## The input
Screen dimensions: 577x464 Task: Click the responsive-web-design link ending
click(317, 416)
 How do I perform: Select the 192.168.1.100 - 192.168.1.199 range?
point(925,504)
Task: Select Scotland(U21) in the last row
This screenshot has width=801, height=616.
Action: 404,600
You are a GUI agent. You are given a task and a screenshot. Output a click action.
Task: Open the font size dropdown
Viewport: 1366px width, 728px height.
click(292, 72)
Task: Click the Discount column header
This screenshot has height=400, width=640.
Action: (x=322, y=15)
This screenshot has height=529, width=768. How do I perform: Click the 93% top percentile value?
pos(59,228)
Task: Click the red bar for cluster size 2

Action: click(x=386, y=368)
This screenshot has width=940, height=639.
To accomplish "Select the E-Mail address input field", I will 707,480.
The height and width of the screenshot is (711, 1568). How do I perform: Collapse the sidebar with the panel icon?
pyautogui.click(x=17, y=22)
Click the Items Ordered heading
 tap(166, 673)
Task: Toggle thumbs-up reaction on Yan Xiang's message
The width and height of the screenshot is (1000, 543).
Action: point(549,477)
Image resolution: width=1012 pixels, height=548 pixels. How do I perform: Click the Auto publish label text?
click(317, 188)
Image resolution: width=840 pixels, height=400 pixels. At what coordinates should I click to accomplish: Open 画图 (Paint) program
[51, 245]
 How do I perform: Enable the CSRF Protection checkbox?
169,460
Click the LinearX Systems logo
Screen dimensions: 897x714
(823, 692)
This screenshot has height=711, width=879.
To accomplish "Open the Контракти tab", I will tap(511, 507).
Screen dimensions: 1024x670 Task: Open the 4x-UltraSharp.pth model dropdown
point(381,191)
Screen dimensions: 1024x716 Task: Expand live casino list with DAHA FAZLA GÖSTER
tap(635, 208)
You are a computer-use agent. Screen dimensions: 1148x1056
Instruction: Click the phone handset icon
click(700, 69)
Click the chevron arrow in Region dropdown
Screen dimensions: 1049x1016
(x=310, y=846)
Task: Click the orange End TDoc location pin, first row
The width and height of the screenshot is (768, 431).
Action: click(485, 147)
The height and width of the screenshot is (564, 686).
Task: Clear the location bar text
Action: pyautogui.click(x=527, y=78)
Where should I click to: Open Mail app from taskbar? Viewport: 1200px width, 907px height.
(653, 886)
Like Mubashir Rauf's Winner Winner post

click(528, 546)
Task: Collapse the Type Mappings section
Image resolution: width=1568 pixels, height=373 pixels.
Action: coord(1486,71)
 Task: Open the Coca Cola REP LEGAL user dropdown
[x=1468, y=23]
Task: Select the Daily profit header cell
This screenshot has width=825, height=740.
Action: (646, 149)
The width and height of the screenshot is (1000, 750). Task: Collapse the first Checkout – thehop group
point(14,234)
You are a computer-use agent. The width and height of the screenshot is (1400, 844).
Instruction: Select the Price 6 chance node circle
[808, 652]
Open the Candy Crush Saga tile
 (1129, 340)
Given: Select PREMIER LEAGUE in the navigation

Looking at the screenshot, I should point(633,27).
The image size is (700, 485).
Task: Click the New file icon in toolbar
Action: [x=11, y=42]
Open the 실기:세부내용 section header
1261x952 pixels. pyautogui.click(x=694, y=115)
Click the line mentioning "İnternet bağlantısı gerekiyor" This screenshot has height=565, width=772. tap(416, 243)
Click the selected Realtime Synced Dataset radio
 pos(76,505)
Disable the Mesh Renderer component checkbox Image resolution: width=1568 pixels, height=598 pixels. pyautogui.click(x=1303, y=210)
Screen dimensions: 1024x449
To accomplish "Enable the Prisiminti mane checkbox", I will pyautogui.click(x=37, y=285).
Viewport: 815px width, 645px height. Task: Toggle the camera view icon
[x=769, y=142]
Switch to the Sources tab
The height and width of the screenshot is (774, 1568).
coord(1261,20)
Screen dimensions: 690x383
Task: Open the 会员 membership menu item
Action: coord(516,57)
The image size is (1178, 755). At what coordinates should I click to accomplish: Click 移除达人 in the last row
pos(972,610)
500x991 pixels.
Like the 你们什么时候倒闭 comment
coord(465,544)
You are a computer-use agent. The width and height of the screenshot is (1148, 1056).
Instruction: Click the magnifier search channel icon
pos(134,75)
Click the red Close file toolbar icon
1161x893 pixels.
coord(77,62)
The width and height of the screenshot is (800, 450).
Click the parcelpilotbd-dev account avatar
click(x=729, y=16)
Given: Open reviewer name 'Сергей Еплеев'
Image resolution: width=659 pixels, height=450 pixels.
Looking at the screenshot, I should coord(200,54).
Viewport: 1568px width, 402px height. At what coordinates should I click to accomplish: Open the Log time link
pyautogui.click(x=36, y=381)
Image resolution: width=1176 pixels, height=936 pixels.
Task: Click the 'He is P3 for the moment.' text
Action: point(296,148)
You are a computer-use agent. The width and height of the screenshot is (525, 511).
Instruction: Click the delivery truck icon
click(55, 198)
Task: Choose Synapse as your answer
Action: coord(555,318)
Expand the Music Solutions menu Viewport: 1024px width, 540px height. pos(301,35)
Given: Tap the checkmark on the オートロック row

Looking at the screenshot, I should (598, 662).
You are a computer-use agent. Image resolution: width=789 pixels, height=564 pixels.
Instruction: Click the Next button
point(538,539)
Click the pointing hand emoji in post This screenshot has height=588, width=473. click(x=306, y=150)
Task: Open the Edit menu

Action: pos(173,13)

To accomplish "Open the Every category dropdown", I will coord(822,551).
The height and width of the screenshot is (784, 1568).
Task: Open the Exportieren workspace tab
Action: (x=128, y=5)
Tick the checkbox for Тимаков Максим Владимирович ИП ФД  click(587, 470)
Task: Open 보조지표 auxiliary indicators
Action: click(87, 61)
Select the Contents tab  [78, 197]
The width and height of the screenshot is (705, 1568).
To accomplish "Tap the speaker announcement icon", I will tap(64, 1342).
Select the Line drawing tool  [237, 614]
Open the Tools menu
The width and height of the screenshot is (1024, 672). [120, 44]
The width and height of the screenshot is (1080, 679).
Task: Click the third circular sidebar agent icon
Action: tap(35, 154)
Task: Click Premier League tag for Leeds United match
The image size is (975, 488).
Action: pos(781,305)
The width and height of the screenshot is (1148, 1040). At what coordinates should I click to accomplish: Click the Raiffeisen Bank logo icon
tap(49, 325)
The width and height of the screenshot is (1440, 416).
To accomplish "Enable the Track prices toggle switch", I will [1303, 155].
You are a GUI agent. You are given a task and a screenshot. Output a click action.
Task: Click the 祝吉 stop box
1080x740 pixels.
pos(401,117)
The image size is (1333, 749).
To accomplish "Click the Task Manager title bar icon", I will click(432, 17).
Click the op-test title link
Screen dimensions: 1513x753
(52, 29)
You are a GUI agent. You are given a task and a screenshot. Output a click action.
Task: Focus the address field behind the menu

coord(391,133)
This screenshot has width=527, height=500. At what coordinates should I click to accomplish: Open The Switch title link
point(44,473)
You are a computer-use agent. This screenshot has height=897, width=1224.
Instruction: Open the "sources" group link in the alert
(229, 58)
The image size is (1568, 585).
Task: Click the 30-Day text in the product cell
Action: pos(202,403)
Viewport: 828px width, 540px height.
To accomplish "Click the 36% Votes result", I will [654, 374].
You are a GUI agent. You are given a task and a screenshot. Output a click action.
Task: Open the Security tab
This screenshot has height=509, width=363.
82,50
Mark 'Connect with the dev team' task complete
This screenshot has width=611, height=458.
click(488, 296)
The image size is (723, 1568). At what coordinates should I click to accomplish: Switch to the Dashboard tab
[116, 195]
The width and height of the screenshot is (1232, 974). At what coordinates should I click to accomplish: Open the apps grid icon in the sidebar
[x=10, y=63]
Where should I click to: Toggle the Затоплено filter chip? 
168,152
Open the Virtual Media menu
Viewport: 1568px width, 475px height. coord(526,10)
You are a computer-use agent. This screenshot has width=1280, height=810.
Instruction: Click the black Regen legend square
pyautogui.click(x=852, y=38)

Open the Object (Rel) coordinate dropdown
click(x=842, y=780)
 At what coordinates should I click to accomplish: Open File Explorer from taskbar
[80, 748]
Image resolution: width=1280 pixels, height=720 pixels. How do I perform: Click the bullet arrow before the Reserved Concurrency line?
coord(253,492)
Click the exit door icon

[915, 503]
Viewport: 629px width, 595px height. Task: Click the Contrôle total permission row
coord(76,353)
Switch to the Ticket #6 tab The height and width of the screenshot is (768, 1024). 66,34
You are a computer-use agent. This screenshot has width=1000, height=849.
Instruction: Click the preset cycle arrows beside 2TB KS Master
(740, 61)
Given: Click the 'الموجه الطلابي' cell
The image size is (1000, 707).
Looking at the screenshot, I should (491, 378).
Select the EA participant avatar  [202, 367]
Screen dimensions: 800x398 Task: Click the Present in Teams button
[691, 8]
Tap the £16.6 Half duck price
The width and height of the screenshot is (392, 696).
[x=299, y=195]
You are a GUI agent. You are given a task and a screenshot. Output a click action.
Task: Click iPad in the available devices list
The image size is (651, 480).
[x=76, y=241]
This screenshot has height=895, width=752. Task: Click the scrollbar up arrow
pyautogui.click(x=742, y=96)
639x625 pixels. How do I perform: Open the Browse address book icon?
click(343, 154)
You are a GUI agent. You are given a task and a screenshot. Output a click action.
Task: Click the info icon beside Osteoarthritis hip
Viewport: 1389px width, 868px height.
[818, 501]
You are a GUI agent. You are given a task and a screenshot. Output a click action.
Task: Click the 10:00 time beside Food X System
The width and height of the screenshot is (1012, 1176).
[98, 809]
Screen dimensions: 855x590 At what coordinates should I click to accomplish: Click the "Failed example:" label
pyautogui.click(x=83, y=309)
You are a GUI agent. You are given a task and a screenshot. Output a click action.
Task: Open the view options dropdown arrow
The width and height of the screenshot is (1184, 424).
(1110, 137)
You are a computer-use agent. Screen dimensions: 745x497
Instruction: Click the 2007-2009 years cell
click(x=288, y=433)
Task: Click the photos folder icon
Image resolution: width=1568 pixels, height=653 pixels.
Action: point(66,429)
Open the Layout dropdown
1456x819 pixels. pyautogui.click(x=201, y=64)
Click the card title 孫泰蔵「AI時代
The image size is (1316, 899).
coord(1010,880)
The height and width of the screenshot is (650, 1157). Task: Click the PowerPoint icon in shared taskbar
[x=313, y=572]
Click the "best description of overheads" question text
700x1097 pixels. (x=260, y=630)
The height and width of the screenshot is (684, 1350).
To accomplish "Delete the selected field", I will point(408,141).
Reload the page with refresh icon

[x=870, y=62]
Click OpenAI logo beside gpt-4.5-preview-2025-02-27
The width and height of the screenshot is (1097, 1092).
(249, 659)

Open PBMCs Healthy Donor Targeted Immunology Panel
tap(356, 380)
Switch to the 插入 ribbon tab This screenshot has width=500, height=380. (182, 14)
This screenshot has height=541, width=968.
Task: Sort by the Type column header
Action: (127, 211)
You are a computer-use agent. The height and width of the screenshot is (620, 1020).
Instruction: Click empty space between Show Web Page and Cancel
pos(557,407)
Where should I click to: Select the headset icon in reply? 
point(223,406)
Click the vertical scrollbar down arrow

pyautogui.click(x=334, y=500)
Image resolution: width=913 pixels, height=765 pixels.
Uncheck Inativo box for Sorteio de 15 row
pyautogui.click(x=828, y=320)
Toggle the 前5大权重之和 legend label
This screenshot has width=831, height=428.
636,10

## To do
Every line holding the word "computer" should be copied out of the material.

## Answer box
You are a computer-use agent. Screen dimensions: 1148x1056
You are a computer-use agent. The width and height of the screenshot is (1400, 844).
You are a computer-use agent. The width and height of the screenshot is (1148, 1056).
You are a computer-use agent. The width and height of the screenshot is (525, 511).
You are a computer-use agent. Image resolution: width=789 pixels, height=564 pixels.
You are a computer-use agent. This screenshot has height=897, width=1224.
You are a computer-use agent. This screenshot has width=1280, height=810.
You are a computer-use agent. This screenshot has width=1000, height=849.
You are a computer-use agent. Screen dimensions: 745x497
You are a computer-use agent. The height and width of the screenshot is (620, 1020).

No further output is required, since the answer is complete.